The escape velocity is the minimum speed need for an object in order to escape from the gravitational influence of a celestial body. For the Moon, it’s 2.38km/s at its surface. For Jupiter, it’s 60km/s. For a black hole, it’s infinity.

There are 3 important things to remember when talking about the escape velocity:

1. it is independent of the mass of the object. It doesn’t matter if you’re shooting a small bullet or a big spaceship. However, the escape velocity depends on the mass of the celestial body
2. it assumes that the object travels in vacuum, not in an atmosphere. So no friction
3. it assumes that the object is no longer subject to thrust after reaching the escape velocity

With these 3 things in mind, a good example to illustrate the escape velocity would be an imaginary cannon launching a projectile on the Moon.

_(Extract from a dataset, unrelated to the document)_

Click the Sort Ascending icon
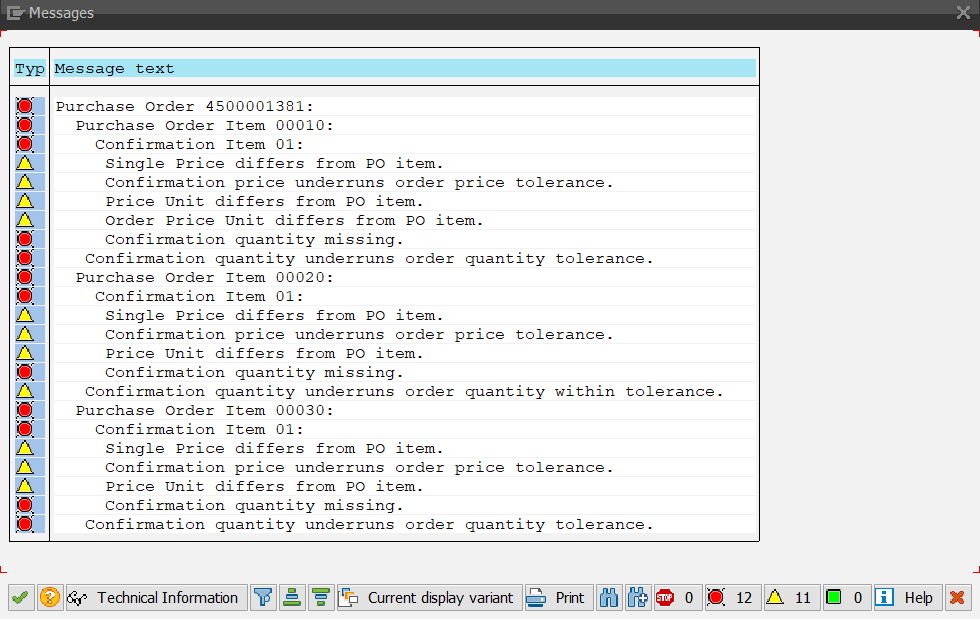Screen dimensions: 980x619 pos(292,598)
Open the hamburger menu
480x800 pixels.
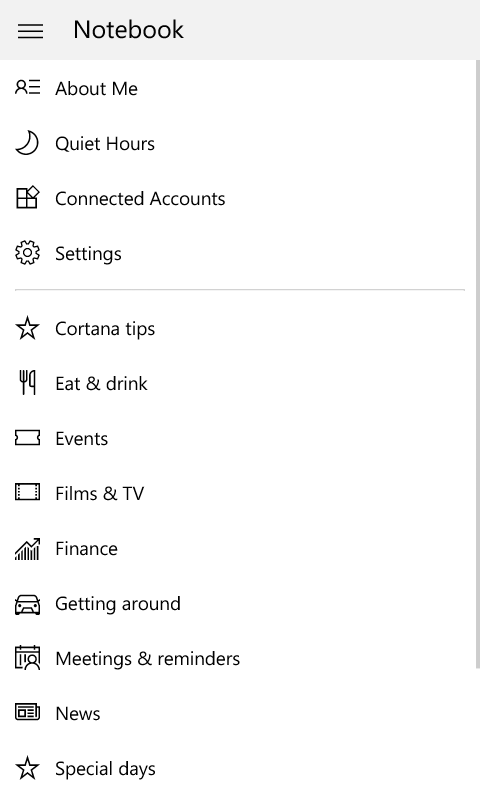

Launch it with an initial speed inferior to 2.38km/s and it will come back; anything above that will cause the projectile to leave the gravitation influence of the Moon (well, until it reaches the gravitational sphere of another massive body).
On the other hand, using the Earth as the celestial body is a terrible example. Not only Earth has an atmosphere (until an altitude of about 100km) which introduces friction and makes the object mass and shape important, but in a subliminal way, everybody would imagine that the object reaching the escape velocity is a rocket. But at the Earth surface, the escape velocity is 11.2km/s, and no material known to man would resist the combined effect of the brutal acceleration and aerodynamic forces or heating.

So how did Apollo missions did reach the Earth’s escape velocity? Well, in short, they didn’t.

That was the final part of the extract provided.